--- WHAT THE EXERCISE ASKS ---
For this exercise, restate the records word for word.

--- Stored data entries ---
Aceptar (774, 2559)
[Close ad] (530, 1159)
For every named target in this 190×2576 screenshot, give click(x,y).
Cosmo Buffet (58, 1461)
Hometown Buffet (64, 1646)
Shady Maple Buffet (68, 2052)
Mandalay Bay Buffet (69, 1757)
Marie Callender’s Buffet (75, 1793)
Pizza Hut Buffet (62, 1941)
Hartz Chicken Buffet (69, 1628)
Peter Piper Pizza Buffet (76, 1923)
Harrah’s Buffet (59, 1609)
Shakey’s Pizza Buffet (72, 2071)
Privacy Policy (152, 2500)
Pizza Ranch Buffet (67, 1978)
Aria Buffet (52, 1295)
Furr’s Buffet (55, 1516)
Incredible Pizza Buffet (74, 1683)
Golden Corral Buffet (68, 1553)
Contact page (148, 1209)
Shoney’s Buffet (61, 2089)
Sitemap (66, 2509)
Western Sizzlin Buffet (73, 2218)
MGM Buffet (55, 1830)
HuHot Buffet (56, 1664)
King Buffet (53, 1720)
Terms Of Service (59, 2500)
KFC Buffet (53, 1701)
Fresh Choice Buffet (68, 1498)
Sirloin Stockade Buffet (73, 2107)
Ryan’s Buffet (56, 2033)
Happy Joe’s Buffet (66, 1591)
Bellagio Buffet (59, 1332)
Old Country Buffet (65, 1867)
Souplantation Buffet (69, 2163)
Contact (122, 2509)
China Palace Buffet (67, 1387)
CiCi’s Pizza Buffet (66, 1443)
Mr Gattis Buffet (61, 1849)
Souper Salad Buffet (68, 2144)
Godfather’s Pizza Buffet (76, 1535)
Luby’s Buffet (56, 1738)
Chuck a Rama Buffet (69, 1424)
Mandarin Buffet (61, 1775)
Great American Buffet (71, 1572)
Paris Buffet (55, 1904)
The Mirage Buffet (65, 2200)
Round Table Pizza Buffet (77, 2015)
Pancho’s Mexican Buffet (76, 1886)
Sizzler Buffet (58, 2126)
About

--- EXPECTED ANSWER ---
Aceptar (774, 2559)
[Close ad] (530, 1159)
For every named target in this 190×2576 screenshot, give click(x,y).
Cosmo Buffet (58, 1461)
Hometown Buffet (64, 1646)
Shady Maple Buffet (68, 2052)
Mandalay Bay Buffet (69, 1757)
Marie Callender’s Buffet (75, 1793)
Pizza Hut Buffet (62, 1941)
Hartz Chicken Buffet (69, 1628)
Peter Piper Pizza Buffet (76, 1923)
Harrah’s Buffet (59, 1609)
Shakey’s Pizza Buffet (72, 2071)
Privacy Policy (152, 2500)
Pizza Ranch Buffet (67, 1978)
Aria Buffet (52, 1295)
Furr’s Buffet (55, 1516)
Incredible Pizza Buffet (74, 1683)
Golden Corral Buffet (68, 1553)
Contact page (148, 1209)
Shoney’s Buffet (61, 2089)
Sitemap (66, 2509)
Western Sizzlin Buffet (73, 2218)
MGM Buffet (55, 1830)
HuHot Buffet (56, 1664)
King Buffet (53, 1720)
Terms Of Service (59, 2500)
KFC Buffet (53, 1701)
Fresh Choice Buffet (68, 1498)
Sirloin Stockade Buffet (73, 2107)
Ryan’s Buffet (56, 2033)
Happy Joe’s Buffet (66, 1591)
Bellagio Buffet (59, 1332)
Old Country Buffet (65, 1867)
Souplantation Buffet (69, 2163)
Contact (122, 2509)
China Palace Buffet (67, 1387)
CiCi’s Pizza Buffet (66, 1443)
Mr Gattis Buffet (61, 1849)
Souper Salad Buffet (68, 2144)
Godfather’s Pizza Buffet (76, 1535)
Luby’s Buffet (56, 1738)
Chuck a Rama Buffet (69, 1424)
Mandarin Buffet (61, 1775)
Great American Buffet (71, 1572)
Paris Buffet (55, 1904)
The Mirage Buffet (65, 2200)
Round Table Pizza Buffet (77, 2015)
Pancho’s Mexican Buffet (76, 1886)
Sizzler Buffet (58, 2126)
About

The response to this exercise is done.